ANOTHER fishing season draws to a close as I see the last Autumn leaf raked up in the back yard. Someone else did it while I was out hunting, bless their heart.

The nippy month of June sees the last of the trout fishing with the season closed from 11.59pm on Monday, June 14, until the Saturday of the October long weekend. Trout anglers will have to wait until then to get their high unless they look for an impoundment, or another State that has no such laws. West of the Great Divide there are some angling opportunities but you have to watch the weather carefully lest you get a wet backside as well as no fish.

My mates Gordo and Dave have been very busy using their new Loomis GL3 783-2 spin rods, two-piece sticks suitable backpacking and plastics tossing, to try to work out the whats, wheres and whens of the local redfin and have enjoyed some recent success.

Redfin are one of those enigmatic fish, seeming to switch on and off for no apparent reason. You can think everything is spot-on but not raise a scale and then catch the mother of all redfin in the worst weather you can imagine.

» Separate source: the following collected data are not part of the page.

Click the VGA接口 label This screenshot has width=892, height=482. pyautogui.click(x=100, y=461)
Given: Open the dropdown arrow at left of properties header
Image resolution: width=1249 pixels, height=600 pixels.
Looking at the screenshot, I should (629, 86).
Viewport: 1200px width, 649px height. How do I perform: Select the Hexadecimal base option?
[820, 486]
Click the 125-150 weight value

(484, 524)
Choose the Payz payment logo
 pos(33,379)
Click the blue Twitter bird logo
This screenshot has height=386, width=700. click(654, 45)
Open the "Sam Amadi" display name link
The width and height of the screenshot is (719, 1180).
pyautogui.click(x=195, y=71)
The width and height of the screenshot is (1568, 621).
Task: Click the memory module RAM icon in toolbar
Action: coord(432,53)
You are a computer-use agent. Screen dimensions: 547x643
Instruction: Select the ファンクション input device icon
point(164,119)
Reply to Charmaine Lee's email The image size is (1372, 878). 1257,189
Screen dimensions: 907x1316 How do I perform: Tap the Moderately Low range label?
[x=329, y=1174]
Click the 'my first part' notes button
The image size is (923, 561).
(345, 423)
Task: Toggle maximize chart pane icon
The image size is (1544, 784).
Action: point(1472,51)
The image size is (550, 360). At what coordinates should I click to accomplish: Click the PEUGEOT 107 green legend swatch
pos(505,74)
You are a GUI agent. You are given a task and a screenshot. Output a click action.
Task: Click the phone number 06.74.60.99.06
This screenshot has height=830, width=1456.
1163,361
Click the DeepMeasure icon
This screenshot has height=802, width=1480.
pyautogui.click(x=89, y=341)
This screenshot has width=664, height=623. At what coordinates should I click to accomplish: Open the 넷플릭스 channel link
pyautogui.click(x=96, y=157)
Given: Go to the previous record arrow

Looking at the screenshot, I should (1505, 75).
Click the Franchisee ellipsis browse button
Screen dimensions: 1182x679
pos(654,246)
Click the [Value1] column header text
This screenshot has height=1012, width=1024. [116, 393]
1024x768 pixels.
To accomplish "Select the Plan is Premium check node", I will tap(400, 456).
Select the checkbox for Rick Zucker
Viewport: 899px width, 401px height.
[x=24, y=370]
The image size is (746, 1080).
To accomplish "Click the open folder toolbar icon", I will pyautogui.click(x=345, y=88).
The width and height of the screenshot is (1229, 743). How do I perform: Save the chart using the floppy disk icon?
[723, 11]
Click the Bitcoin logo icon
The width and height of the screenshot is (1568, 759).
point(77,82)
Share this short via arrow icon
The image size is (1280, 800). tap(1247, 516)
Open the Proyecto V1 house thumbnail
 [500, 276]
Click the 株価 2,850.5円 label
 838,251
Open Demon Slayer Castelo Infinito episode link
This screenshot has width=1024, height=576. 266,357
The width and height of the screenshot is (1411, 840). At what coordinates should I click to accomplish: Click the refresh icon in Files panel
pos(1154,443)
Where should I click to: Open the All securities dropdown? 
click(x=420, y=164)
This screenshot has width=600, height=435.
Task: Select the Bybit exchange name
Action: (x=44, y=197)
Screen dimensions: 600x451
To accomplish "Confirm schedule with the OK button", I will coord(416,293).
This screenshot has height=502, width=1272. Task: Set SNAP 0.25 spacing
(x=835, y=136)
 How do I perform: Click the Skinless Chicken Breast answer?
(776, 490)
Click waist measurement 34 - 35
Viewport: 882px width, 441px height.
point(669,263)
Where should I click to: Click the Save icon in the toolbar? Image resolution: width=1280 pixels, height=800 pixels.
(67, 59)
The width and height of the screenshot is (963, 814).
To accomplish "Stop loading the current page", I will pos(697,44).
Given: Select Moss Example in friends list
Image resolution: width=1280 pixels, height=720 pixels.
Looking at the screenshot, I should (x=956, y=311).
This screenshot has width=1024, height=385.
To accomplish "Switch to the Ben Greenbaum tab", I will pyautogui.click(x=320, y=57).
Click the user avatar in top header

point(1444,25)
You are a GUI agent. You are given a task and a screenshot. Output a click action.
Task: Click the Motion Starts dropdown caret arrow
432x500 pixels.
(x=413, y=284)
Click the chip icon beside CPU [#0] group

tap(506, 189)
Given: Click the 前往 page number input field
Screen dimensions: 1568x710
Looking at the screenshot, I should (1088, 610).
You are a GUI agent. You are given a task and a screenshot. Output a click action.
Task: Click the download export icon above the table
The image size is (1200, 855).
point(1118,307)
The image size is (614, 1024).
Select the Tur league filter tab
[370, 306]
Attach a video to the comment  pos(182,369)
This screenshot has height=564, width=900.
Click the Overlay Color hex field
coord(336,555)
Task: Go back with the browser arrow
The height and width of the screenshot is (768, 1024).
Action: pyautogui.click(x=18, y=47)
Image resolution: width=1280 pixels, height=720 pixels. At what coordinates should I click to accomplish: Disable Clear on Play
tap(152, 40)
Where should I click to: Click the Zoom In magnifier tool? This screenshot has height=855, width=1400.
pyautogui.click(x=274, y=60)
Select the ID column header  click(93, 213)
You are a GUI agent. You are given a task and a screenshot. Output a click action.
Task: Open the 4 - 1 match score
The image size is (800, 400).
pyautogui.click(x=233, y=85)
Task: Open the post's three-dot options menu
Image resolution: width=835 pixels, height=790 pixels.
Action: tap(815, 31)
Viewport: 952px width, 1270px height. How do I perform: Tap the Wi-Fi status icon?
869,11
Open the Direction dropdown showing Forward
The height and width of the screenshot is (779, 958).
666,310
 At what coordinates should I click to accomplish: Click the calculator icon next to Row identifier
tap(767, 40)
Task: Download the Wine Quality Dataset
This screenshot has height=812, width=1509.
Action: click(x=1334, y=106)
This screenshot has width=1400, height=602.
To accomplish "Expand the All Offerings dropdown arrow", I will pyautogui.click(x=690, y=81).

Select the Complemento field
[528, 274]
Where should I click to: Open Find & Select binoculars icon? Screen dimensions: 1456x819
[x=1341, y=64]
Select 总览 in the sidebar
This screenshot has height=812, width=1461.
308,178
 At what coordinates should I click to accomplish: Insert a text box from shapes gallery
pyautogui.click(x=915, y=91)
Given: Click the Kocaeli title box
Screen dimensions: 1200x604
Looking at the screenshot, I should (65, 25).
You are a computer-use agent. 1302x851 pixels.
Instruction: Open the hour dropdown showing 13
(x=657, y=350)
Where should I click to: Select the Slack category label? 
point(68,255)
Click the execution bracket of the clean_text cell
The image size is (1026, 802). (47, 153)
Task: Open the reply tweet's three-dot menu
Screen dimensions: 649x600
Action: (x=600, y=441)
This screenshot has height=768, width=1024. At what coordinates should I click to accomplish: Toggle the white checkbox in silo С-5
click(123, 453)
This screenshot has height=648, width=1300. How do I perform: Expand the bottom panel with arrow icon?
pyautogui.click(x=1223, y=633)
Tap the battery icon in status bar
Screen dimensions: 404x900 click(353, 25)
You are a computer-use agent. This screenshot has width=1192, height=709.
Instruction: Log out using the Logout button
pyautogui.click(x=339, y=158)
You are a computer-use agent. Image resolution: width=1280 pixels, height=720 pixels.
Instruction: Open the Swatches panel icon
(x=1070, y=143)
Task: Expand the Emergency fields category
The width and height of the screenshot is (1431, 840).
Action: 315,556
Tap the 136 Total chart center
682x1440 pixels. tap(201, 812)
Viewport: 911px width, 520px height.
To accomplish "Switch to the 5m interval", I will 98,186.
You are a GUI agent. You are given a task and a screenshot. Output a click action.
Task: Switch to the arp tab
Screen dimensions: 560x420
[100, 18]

These are river redfin I’m talking about and around here the best populations can be found on the western side of the ranges in the Gwydir catchment. I think we are all a long way off finding out what makes them tick.

Disregarding their feral nature, they sure are nice fish to catch and great to dine on. Being Northern Hemisphere imports, they are catchable over Winter, too – at least when they do decide to bite.

My last native tour for the season, for Murray cod, could be a real cold one. I don’t normally do these trips so late in the year for the native species, except that the angler is coming all the way from the US and really wants to catch a greenfish – so who am I to deny him?

If past experience is anything to go by, the high-country cod will be hard to secure in the freezing water, even if the weather conditions are optimal. While it can be awfully hard to get the fish interested in conventional hard-bodied lures at this time, I suspect the slow-moving spinnerbaits and ultra-slow soft plastics will bring us some results.

This time I am also ready to resort to just about any means to get a hook-up and even if it means drifting a unweighted live shrimp on a circle hook, then that’s what we are gonna do. First thing though – we would have to find a shrimp that runs on anti-freeze!

Bruce Mackenzie had a lot of fun rounding up this trout in some skinny water.